During that time, enrolled members of the Osage Indian nation were among the wealthiest people per capita in the world. The rich oil fields beneath their reservation brought millions of dollars into the tribe annually, distributed to tribal members holding "headrights" that could not be bought or sold but only inherited. This vast wealth attracted the attention of unscrupulous whites who found ways to divert it to themselves by marrying Osage women or by having Osage declared legally incompetent so the whites could fleece them through the administration of their estates.
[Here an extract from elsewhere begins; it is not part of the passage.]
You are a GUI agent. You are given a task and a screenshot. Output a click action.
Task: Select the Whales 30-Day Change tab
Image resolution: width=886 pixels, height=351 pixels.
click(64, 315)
For some, however, these deceptive tactics were not enough, and a plague of violent death—by shooting, poison, orchestrated automobile accident, and bombing—began to decimate the Osage in what they came to call the "Reign of Terror." Corrupt and incompetent law enforcement and judicial systems ensured that the perpetrators were never found or punished until the young J. Edgar Hoover saw cracking these cases as a means of burnishing the reputation of the newly professionalized FBI. Bestselling New Yorker staff writer Grann (The Devil and Sherlock Holmes: Tales of Murder, Madness, and Obsession, 2010, etc.) follows Special Agent Tom White and his assistants as they track the killers of one extended Osage family through a closed local culture of greed, bigotry, and lies in pursuit of protection for the survivors and justice for the dead. But he doesn't stop there; relying almost entirely on primary and unpublished sources, the author goes on to expose a web of conspiracy and corruption that extended far wider than even the FBI ever suspected. This page-turner surges forward with the pacing of a true-crime thriller, elevated by Grann's crisp and evocative prose and enhanced by dozens of period photographs.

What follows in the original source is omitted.